▶ [DOCUMENT EXCERPT]:
You probably want to stay on Tracy “Twinkie” Byrd’s good side.
The casting director of “Moesha” and “Being Mary Jane” joined fellow casting directors Tracy Lilienfield (“Grace & Frankie,” “Dream On”), Jen Euston (“Girls,” “Orange is the New Black”) and Alyssa Weisberg (“Lost,” “Workaholics”) in a lively, alternately serious and funny discussion of television casting Friday during the ATX Television Festival.
“I don’t see myself in the future!” African-American Byrd said late in the discussion, making a point about the lack of racial diversity in science fiction programming and pointing out that casting directors are often hamstrung by the characters that writers create.
“I think somebody’s trying to tell me something. I’m just thinking, where are the black people? Obviously there are no black people in the future. Okay, who created that? There’s gonna be a black woman in your future in the parking lot!”
The line drew huge laughs from the (mostly white) crowd.
Byrd basically told the crowd (which surely included some aspiring television writers) that it you want something done right, you have to do it yourself.

▶ [SET TASK A]: Please transcribe the part of the casting panel article that opens with the words "You probably want" and closes with "ATX Television Festival.".
The casting panel article and the rows have no connection to each other.

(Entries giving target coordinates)

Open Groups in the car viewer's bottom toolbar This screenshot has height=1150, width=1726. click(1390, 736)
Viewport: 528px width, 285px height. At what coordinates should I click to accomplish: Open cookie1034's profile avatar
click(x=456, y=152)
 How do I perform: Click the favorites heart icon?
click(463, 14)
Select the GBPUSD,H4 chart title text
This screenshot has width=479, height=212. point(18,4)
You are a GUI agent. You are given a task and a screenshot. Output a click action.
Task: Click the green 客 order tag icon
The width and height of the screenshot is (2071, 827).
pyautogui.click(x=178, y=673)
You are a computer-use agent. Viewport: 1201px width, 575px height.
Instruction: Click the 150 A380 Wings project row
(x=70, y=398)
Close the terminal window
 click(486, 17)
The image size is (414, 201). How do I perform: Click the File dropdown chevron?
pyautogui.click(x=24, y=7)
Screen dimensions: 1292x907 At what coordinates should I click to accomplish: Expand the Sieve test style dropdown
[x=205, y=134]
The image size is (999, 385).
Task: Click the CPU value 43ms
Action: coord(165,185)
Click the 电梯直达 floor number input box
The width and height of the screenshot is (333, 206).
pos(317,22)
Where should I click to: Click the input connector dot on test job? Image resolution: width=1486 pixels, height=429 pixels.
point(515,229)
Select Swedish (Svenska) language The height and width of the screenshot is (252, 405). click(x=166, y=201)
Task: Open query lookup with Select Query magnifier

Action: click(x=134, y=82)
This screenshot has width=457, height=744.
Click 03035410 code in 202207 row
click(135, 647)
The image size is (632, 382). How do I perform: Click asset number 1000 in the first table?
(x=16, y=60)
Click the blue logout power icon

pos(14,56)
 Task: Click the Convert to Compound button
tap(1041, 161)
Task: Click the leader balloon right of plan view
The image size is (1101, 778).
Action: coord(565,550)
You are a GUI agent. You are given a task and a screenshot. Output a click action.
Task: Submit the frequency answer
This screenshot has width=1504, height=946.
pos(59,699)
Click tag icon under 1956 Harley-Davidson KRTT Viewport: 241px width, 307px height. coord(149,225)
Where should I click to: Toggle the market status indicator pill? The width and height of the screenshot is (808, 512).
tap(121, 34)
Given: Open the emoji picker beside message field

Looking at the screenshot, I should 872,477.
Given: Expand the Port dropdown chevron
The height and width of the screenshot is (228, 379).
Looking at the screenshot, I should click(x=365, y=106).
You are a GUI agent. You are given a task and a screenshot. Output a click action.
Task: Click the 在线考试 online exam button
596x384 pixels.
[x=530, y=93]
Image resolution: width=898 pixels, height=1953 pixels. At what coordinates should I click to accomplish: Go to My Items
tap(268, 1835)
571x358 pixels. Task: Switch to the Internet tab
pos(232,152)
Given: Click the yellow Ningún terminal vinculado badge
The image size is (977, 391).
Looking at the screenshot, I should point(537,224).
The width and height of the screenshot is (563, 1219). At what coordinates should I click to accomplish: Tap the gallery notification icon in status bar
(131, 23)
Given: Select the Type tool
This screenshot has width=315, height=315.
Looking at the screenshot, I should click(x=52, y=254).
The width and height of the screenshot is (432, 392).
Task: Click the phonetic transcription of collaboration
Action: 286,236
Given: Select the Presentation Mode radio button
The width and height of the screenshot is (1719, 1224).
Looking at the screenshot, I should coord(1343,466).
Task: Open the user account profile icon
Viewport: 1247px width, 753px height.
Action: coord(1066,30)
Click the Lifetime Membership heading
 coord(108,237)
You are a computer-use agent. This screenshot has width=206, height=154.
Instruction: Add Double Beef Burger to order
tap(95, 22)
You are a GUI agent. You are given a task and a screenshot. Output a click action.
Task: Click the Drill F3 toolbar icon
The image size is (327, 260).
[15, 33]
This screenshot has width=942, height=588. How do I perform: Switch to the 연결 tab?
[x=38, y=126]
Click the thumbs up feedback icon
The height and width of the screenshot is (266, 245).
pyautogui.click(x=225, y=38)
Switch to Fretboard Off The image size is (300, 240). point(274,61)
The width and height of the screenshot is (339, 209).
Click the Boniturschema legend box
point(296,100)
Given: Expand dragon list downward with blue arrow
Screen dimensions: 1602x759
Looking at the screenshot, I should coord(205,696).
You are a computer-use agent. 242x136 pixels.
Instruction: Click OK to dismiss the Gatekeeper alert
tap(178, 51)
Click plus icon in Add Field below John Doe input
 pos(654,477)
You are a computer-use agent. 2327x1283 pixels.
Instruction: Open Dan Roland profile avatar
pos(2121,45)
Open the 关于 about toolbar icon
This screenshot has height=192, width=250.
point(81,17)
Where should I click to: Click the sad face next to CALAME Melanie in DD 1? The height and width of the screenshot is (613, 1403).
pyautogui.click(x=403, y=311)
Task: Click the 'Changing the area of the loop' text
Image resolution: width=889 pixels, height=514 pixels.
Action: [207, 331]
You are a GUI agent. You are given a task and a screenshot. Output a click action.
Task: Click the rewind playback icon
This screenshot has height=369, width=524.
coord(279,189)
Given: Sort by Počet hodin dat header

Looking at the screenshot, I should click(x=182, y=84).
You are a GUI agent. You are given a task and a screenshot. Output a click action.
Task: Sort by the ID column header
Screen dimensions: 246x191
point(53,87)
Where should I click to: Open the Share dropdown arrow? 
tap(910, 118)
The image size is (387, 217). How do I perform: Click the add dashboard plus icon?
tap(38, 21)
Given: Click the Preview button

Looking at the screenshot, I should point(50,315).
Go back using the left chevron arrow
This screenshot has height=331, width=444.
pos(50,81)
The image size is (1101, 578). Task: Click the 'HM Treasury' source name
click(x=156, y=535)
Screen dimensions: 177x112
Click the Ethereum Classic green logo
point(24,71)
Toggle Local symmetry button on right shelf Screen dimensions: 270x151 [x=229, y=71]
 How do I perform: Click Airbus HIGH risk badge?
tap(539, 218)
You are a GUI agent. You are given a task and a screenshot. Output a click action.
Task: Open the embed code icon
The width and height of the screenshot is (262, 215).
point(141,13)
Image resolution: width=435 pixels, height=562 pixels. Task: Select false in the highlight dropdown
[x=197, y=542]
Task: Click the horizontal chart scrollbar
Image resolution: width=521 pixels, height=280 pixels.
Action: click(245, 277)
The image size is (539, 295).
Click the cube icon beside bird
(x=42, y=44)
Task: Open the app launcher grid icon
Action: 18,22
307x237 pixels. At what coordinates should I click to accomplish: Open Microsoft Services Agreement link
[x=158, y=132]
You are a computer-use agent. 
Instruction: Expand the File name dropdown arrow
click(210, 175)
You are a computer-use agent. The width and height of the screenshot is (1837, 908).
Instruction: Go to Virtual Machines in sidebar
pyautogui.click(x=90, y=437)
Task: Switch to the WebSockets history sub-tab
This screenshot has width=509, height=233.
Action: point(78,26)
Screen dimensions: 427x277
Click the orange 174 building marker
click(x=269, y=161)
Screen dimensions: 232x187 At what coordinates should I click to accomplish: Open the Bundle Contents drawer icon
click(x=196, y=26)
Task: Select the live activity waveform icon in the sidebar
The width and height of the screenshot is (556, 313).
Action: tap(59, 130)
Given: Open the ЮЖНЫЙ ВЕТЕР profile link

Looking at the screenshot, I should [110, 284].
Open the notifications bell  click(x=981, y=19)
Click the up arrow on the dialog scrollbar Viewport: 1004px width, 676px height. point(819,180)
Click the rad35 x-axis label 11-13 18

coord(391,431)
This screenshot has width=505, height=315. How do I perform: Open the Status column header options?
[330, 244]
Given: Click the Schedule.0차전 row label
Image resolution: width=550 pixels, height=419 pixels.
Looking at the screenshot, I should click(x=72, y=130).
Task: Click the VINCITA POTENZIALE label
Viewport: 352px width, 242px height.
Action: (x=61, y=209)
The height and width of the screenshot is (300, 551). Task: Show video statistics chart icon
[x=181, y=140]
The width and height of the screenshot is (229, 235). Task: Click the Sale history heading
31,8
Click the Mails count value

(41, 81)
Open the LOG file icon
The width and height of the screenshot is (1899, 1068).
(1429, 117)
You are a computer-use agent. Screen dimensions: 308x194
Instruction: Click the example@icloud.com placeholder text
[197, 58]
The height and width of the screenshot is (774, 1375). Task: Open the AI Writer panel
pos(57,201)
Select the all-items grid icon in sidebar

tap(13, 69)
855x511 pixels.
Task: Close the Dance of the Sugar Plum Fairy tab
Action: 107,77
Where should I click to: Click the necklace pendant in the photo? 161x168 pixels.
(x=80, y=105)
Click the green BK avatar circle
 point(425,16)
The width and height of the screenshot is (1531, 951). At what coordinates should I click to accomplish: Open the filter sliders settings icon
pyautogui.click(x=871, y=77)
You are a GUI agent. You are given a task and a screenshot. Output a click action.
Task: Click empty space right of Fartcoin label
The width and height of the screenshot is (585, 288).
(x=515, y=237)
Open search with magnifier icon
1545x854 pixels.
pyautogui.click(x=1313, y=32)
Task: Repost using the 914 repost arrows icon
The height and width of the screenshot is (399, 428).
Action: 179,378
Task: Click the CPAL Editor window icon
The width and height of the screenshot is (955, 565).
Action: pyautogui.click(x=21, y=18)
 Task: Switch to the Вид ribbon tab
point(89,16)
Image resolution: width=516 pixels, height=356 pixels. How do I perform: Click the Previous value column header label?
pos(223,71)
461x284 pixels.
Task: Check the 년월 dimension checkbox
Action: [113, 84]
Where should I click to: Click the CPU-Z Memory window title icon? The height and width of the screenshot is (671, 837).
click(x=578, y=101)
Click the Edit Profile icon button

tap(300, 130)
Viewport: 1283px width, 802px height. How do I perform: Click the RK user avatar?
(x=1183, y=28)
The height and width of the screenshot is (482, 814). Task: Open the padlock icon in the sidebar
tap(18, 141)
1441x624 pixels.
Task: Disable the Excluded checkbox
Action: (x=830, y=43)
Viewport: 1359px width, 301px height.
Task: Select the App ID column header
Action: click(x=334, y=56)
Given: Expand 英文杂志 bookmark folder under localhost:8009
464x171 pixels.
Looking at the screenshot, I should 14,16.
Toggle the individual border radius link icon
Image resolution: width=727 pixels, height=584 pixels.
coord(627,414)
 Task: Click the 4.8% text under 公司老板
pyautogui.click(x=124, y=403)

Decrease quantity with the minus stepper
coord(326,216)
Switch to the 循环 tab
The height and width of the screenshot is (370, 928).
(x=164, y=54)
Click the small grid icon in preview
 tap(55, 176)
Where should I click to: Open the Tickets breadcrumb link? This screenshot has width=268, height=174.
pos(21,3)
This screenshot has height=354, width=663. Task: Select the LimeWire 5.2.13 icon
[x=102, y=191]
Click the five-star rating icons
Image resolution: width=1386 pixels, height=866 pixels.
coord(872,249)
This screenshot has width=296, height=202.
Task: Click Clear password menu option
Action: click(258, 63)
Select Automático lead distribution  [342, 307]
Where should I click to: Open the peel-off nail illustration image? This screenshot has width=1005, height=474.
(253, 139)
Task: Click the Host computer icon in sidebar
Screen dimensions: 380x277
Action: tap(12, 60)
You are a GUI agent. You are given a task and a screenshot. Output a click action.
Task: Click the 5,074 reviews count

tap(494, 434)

▶ [SET TASK B]: Reproduce only the part of the rows that opens with the line containing "The width and height of the screenshot is (339, 209)." and closes with the line containing "point(141,13)", changing "rewind" to "fast-forward" and leaving everything else as is.

▶ [WORKED SOLUTION A]:
You probably want to stay on Tracy “Twinkie” Byrd’s good side.
The casting director of “Moesha” and “Being Mary Jane” joined fellow casting directors Tracy Lilienfield (“Grace & Frankie,” “Dream On”), Jen Euston (“Girls,” “Orange is the New Black”) and Alyssa Weisberg (“Lost,” “Workaholics”) in a lively, alternately serious and funny discussion of television casting Friday during the ATX Television Festival.

▶ [WORKED SOLUTION B]:
The width and height of the screenshot is (339, 209).
Click the Boniturschema legend box
point(296,100)
Given: Expand dragon list downward with blue arrow
Screen dimensions: 1602x759
Looking at the screenshot, I should coord(205,696).
You are a computer-use agent. 242x136 pixels.
Instruction: Click OK to dismiss the Gatekeeper alert
tap(178, 51)
Click plus icon in Add Field below John Doe input
 pos(654,477)
You are a computer-use agent. 2327x1283 pixels.
Instruction: Open Dan Roland profile avatar
pos(2121,45)
Open the 关于 about toolbar icon
This screenshot has height=192, width=250.
point(81,17)
Where should I click to: Click the sad face next to CALAME Melanie in DD 1? The height and width of the screenshot is (613, 1403).
pyautogui.click(x=403, y=311)
Task: Click the 'Changing the area of the loop' text
Image resolution: width=889 pixels, height=514 pixels.
Action: [207, 331]
You are a GUI agent. You are given a task and a screenshot. Output a click action.
Task: Click the fast-forward playback icon
This screenshot has height=369, width=524.
coord(279,189)
Given: Sort by Počet hodin dat header

Looking at the screenshot, I should click(x=182, y=84).
You are a GUI agent. You are given a task and a screenshot. Output a click action.
Task: Sort by the ID column header
Screen dimensions: 246x191
point(53,87)
Where should I click to: Open the Share dropdown arrow? 
tap(910, 118)
The image size is (387, 217). How do I perform: Click the add dashboard plus icon?
tap(38, 21)
Given: Click the Preview button

Looking at the screenshot, I should point(50,315).
Go back using the left chevron arrow
This screenshot has height=331, width=444.
pos(50,81)
The image size is (1101, 578). Task: Click the 'HM Treasury' source name
click(x=156, y=535)
Screen dimensions: 177x112
Click the Ethereum Classic green logo
point(24,71)
Toggle Local symmetry button on right shelf Screen dimensions: 270x151 [x=229, y=71]
 How do I perform: Click Airbus HIGH risk badge?
tap(539, 218)
You are a GUI agent. You are given a task and a screenshot. Output a click action.
Task: Open the embed code icon
The width and height of the screenshot is (262, 215).
point(141,13)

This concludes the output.